新商品の投入に、原材料の緊急輸送――。業界はさながら「ポテト戦国時代」の様相を呈してきている。
コンビニ各社が新商品投入
こうした動きは、特にコンビニ各社で盛んだ。ミニストップは2014年12月26日から2週間にわたって、ドイツ産じゃがいもを使用した人気の「Xフライドポテト」を198円(税込)の価格据え置きで1.5倍に増量するキャンペーンを実施。年明けからは北海道産じゃがいもを使った新商品「十勝ハッシュドポテト」を投入すると発表した。
ローソンもヨーロッパ産じゃがいもを使った新商品「フレンチフライ」を1月13日から販売する。これまで販売してきた「Lポテ」(米国産じゃがいも使用、在庫なくなり次第終了)と入れ替わるように登場させる。
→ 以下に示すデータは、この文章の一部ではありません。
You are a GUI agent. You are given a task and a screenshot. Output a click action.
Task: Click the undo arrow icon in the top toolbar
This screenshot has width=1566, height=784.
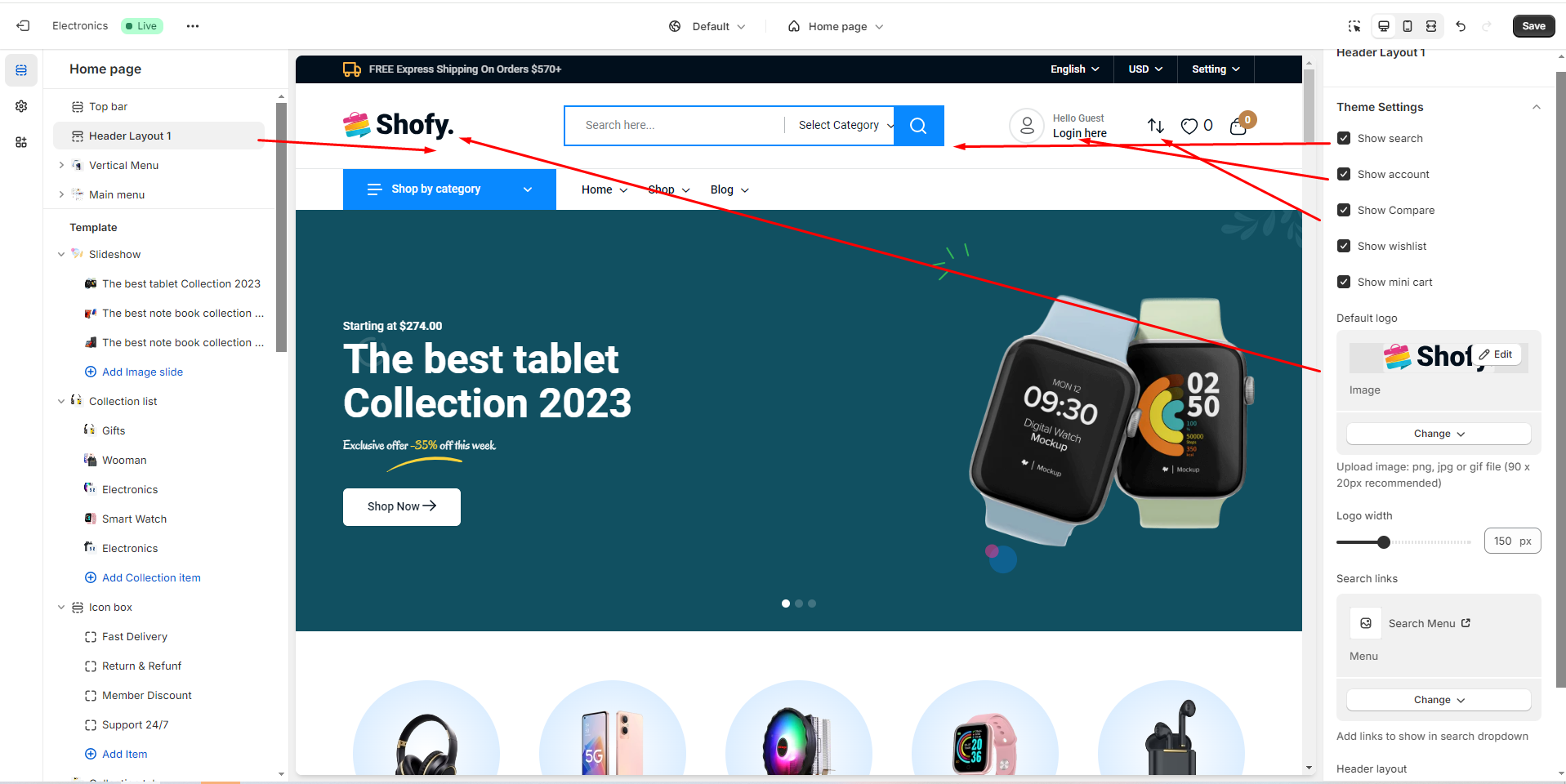[1461, 26]
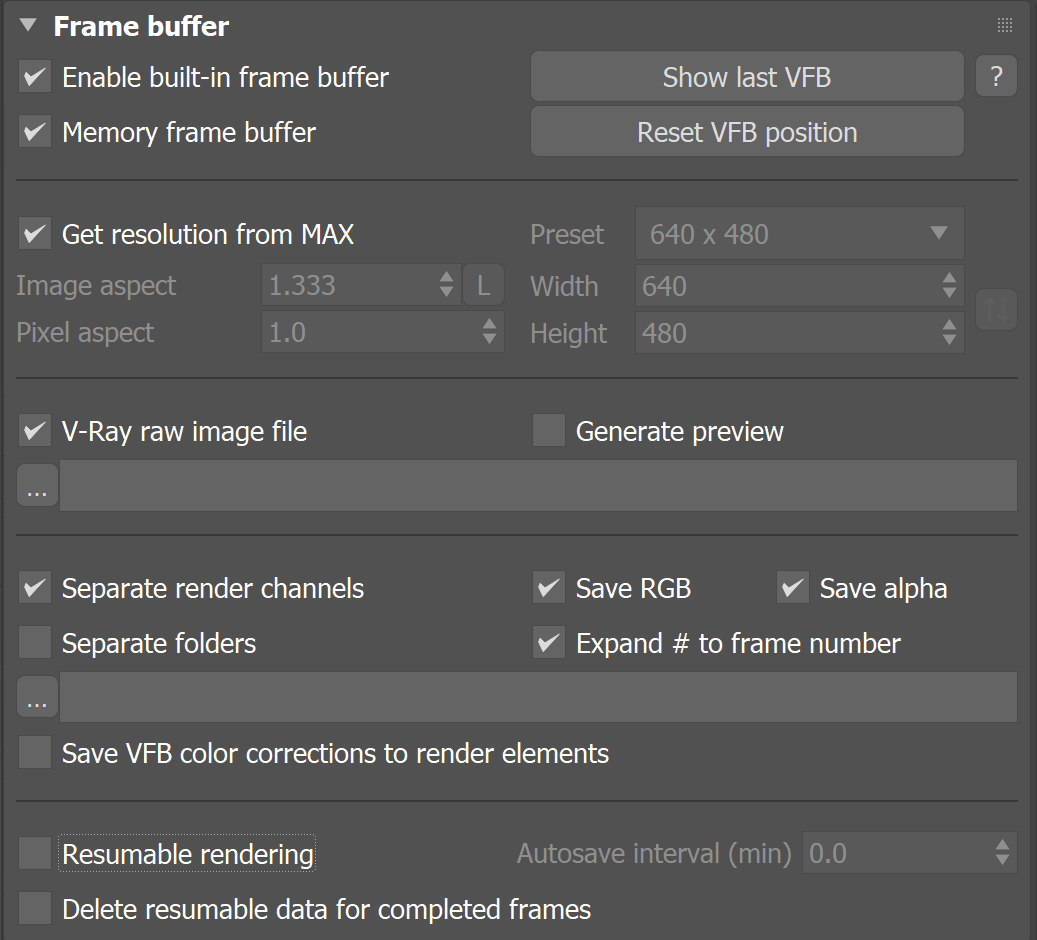Toggle the Save alpha checkbox

pos(793,587)
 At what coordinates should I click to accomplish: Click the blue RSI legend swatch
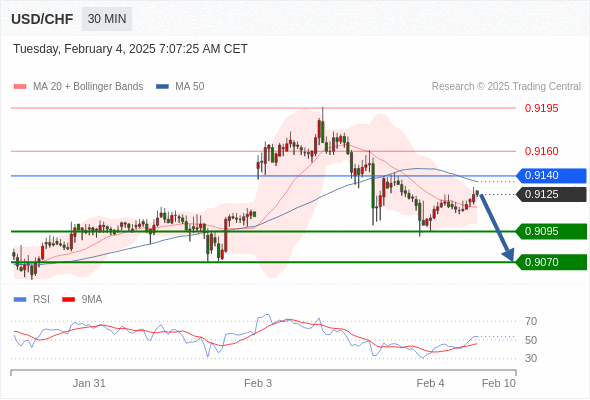pyautogui.click(x=20, y=300)
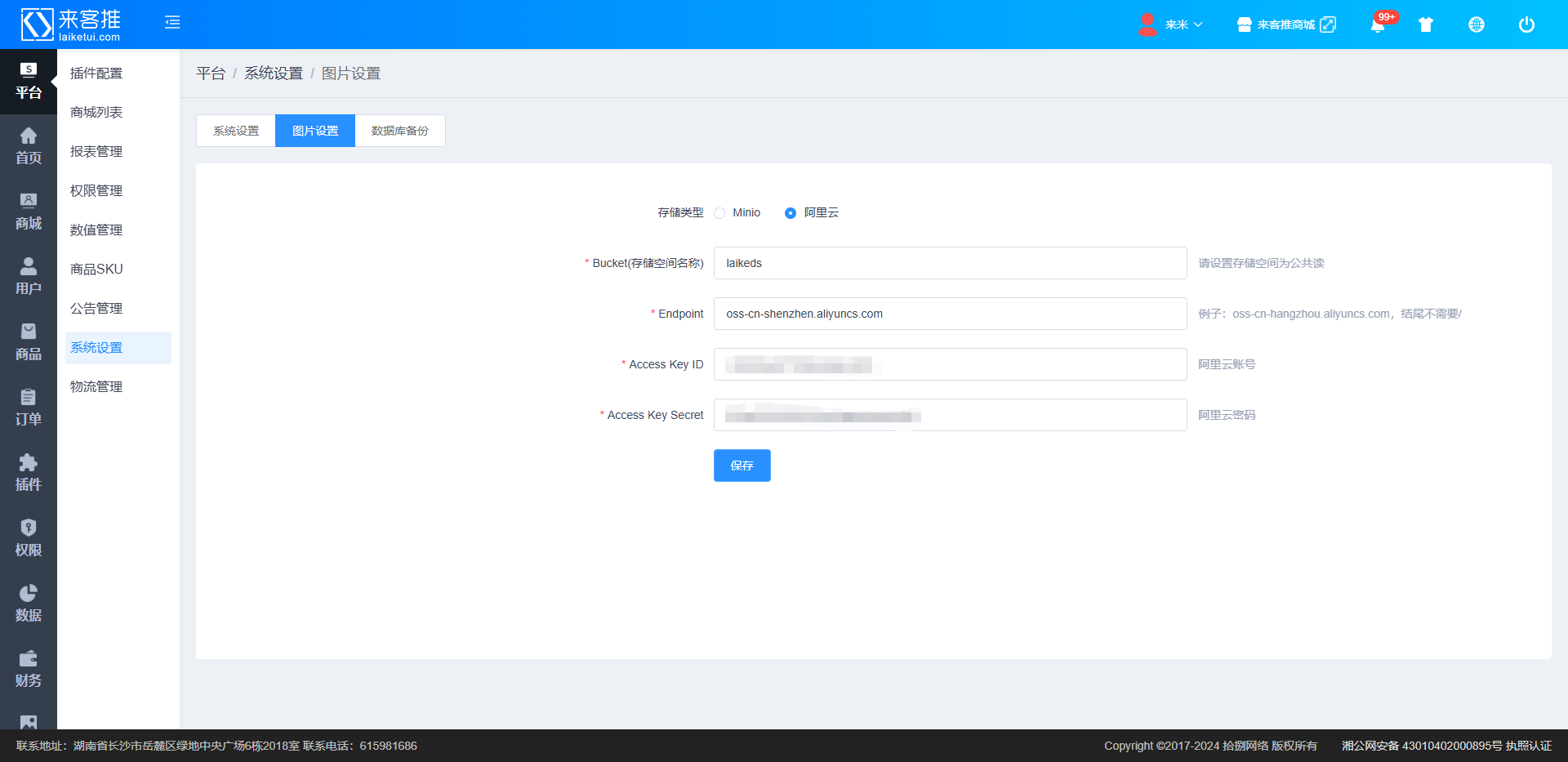Select the 阿里云 storage type radio

(x=791, y=213)
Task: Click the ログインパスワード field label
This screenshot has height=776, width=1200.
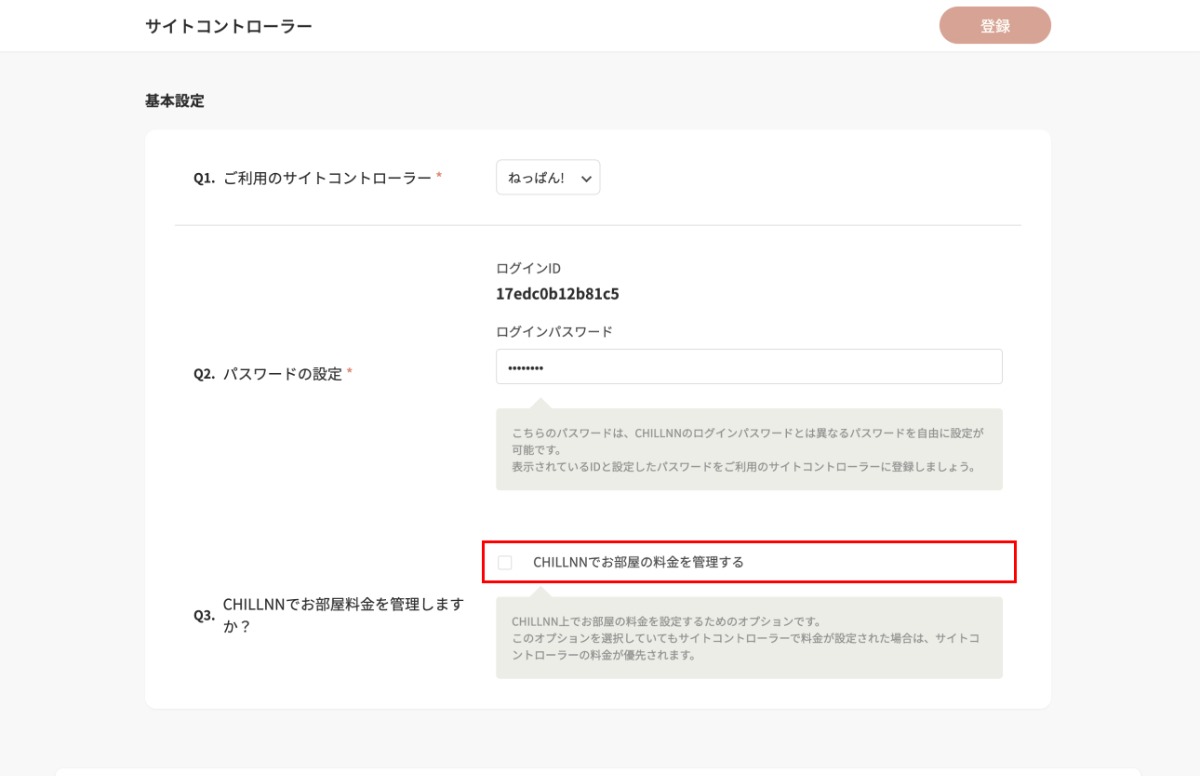Action: click(554, 331)
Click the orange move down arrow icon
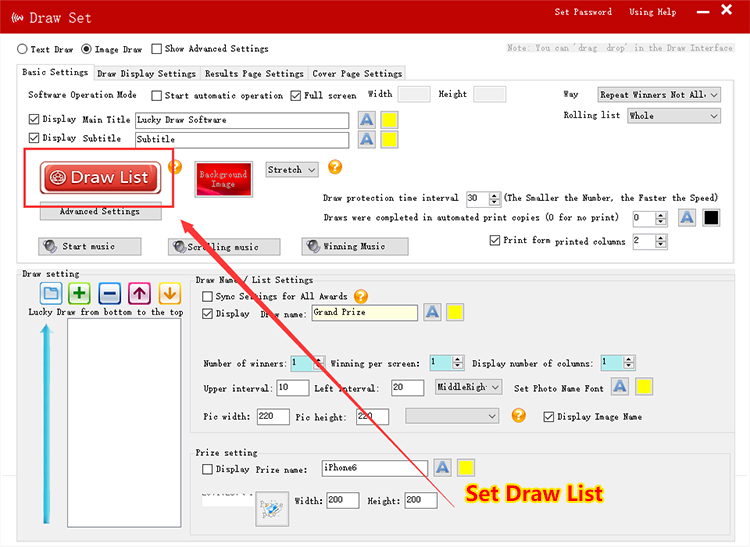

両社ともマクドナルドがSサイズ限定販売を発表した後のタイミングに発表したため、「マックの隙を狙ったのでは?」という見方もない訳ではない。しかし、両社ともきっぱりと否定する。
J-CASTニュースの取材にミニストップは「Xフライドポテトの増量キャンペーンはこの数年続く年末恒例のお楽しみとして実施しています。新商品も以前から企画開発を進めていました」、ローソンも「商品企画は前々から進んでいた話。新商品でヨーロッパ産のポテトを使うのは商品の性質に合わせたため」という。
コンビニ以外も「マクドナルドの隙をついた」と認めてはいないものの、対応は活発だ。
ガストなど大手ファミレスを展開するすかいらーくは約250トンのジャガイモ加工品の緊急輸入に踏み切った。ハンバーガーチェーンのロッテリアは一部店舗で「ポテトはどのサイズでもご用意できます」とポスターを掲示して話題を集めるなど、ポテト供給のアピールに余念がない。
「新商品の追い風になったのは事実」
こうした動きを受け、マクドナルドは12月26日、来年1月5日からポテト全サイズの販売を再開すると発表した。各社の動きについて「他社のことよりも、現在の状況を改善するために全力を注ぐ」としてきたが、輸出が滞る西海岸ルートに加え、東海岸ルート、航空便を通じて調達することで在庫確保の見通しが立ったという。ただ、「西海岸の港湾労使交渉については予断を許さない状況」と認め、「引き続き状況を注視」する姿勢だ。
マクドナルドのつまずきを、複数社の広報担当が「直接狙っていた訳ではないが、追い風になるのは事実」「ポテトに注目が集まる今、新規の消費者を開拓するチャンスだ」としている。